At this point Dr. Juliano came in. The good news, there was no sign of arthritis in the knee. The bad news, the tear was much worse than he thought it would be and the operation took about an hour longer than expected (surgery was over 2 hours). He said based on what this tear looked like it was not likely a repetitive injury from working the inching pedal/brake on our smaller barn forklift. Something more traumatic caused it.

I do so much stupid stuff on the farm I couldn’t even begin to isolate which stupid action on my part led to this. He didn’t rule out a repetitive action totally, but said it was highly unlikely.

He said I needed to keep everything dry until Monday, and then I could remove the ace bandage wrap and shower (I’m going to get stinky) and on December 23rd he’s remove the stitches and do his post-surgery evaluation. Eve then asked him when I should go back to doing physical labor. He was sort of surprised by that. To him it was a no brainer, a few weeks, mid January at least. Eve then told him when I had the surgery done last, back in December of 2008, the day after my dad called to have me shovel snow. He laughed and said that I should be doing any shoveling anytime soon. “Don’t ruin my work, the most you should do for a few weeks is sit at a desk. Make me the bad guy.”

I have two rare genetic blood clotting disorders. A couple of years ago I tested positive for one positive copy of Factor V (Leiden) mutation and I tested positive for one copy of the prothrombin gene. So Dr. Juliano said instead of taking 1 daily aspirin (which is what I normally do) I should take 2 daily aspirin for the next 5 days, to avoid a blod clot.

The nurse then brought an ice pack. I was given instructions on a series of post operative exercises to do and told to ice the area the next few days. I was still a bit dopey and only remember half of this stuff.


My lovely and extremely patient nurse.


When I sat up after getting dressed I was hit with a wave of nausea … I did not expect this. I told the nurse and she said it’s too bad I didn’t feel it before they removed the iv because they could have given me some anti-neausea stuff in my drip. I had brought my promethazine with me, fortunately, so I took one. It is one of three pills I take in a cocktail for acute headache relief. It prevents and controls motion sickness, nausea, vomiting, and dizziness.

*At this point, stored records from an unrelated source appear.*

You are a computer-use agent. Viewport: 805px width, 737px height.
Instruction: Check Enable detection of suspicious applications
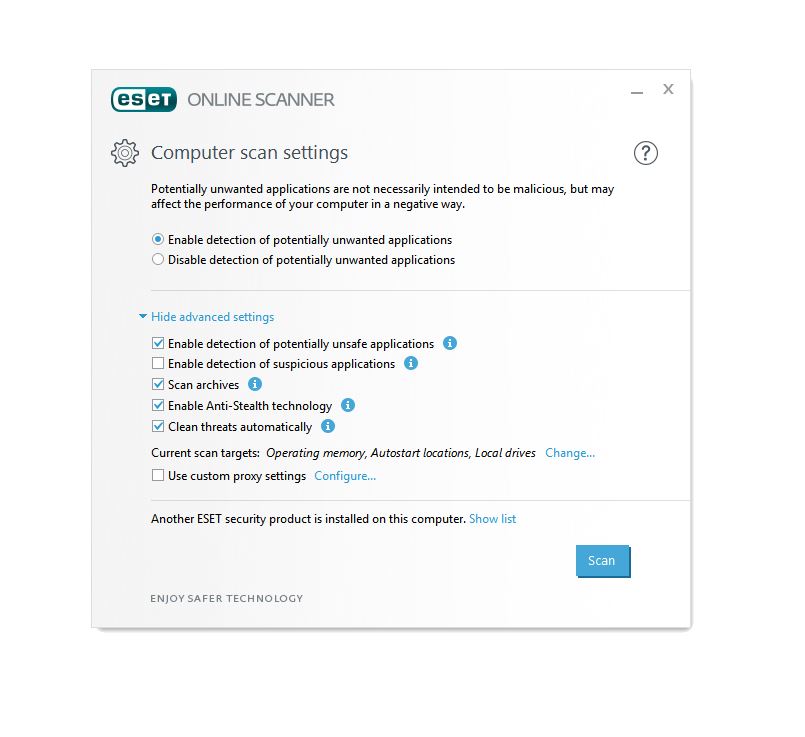click(x=158, y=364)
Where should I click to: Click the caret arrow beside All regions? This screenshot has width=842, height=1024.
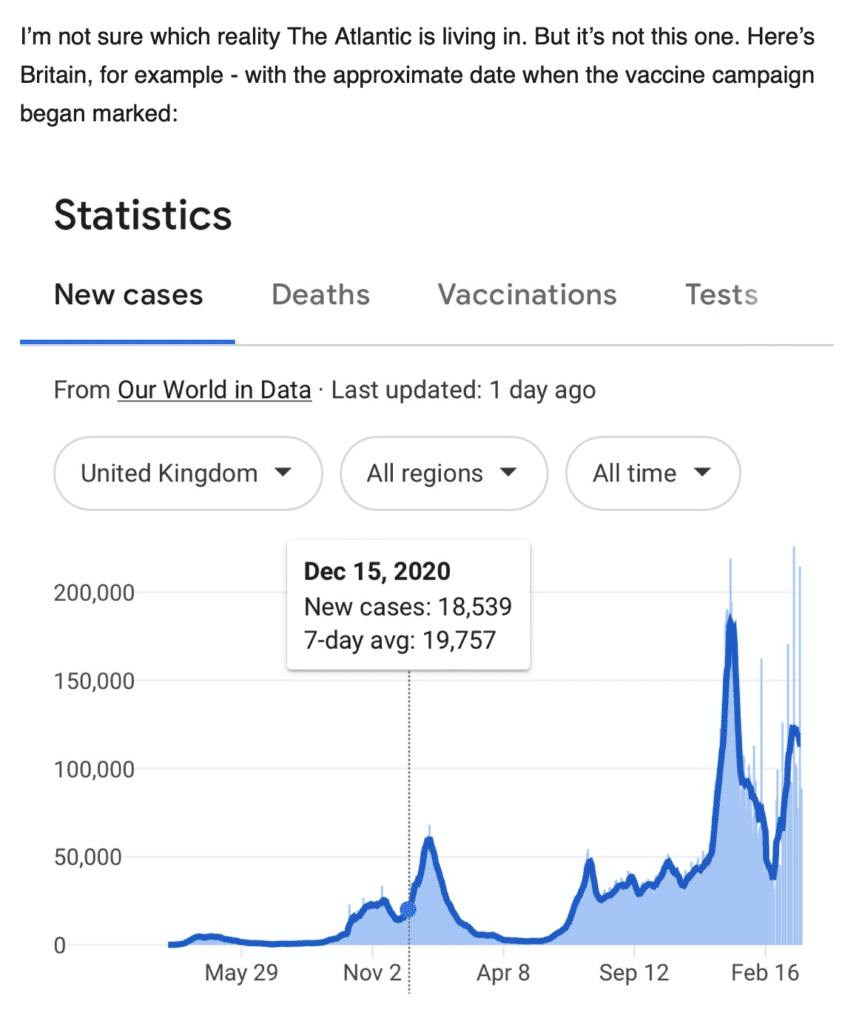pos(508,472)
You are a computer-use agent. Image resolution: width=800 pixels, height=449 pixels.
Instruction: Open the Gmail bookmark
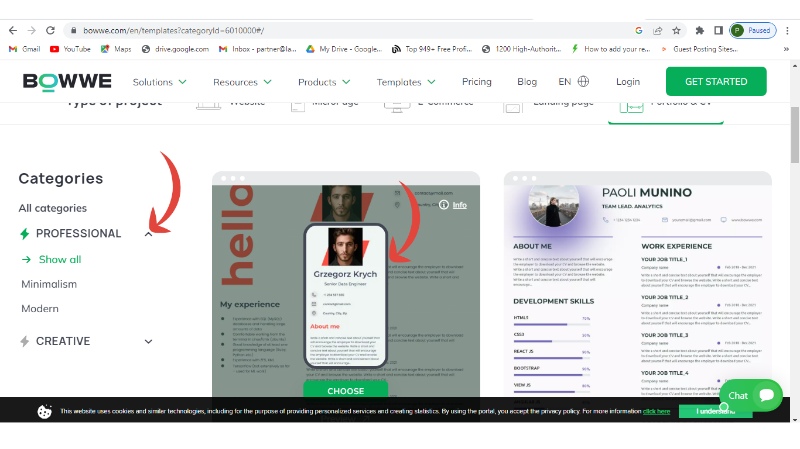pyautogui.click(x=24, y=48)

This time it didn’t work. I felt nauseous all during the drive to the Florida Pharmacy to get my pain meds and all the way home. When I would then lie on the couch I felt a bit better, though as I started to doze off I started to experience some serious gerd. Three or four times material started coming up on me. I also had a terrible headache. So, I took my cocktail of promethazine, tramadol and cyclobenzaprine. Because I took those I only took one percocet for my knee.

Despite all of those drugs, and all have warnings for drowsiness, I only fell asleep for a half hour or so.

Have I ever mentioned I have a very high tolerance for pharmaceuticals?

Now, one thing you will notice in the picture below is that Dr. Juliano obviously applied iodine all around the surgical area on my leg. Standard procedure of course. Unless you are a sadist. A couple of years ago I passed a small amount of blood. The medication that I was taking at the time for my headaches had one side effect of potentially casing kidney stones. I went to see this urologist in Middletown … Dr. David Cohen:


This jerk, and I don’t use that term lightly, did a cystoscopy on me. What is that you ask?


I asked to be given a local anesthetic for the procedure. he flat out refused, though I repeatedly asked him for it. He said to em “the procedure doesn’t last that long, doesn’t hurt and you don’t need it.” Eve wanted to walk out and leave but I just wanted to get through with it. After waiting a half hour he did this minimally though still invasive procedure with no anesthetic. He also did no iodine swipe before it.

Why did he refuse to give me a local anesthetic? Your guess is as good as ours.

The procedure was terribly uncomfortable, no, it hurt when he did it and I had pretty strong pain while urinating for about a week afterwards. He gave me no pain killers post procedure.

Well, back to the now!


As you can see in these photos I had two friends to comfort me, Chloe on my legs and Bauer on my chest. Chloe, who is a fat cat, actually at one point jumped onto my knee.

My scream was deafening.


These photos are taken the next day. I am doing my leg exercises. Thank the Lord for percocet!


Another image of my knee, wrapped tight.


Resting post exercise.


I always have to score some sort of trophy post big event … whether it be a placard or name card or in this case … those special hospital socks with the grippy stuff at the bottom!



Look for this blog for future updates on my knee and eventually for photos taken during the procedure by my doctor!

In the meantime … I have to do this … please check out my Crowd Funder TV Show campaign which currently has 4 backers!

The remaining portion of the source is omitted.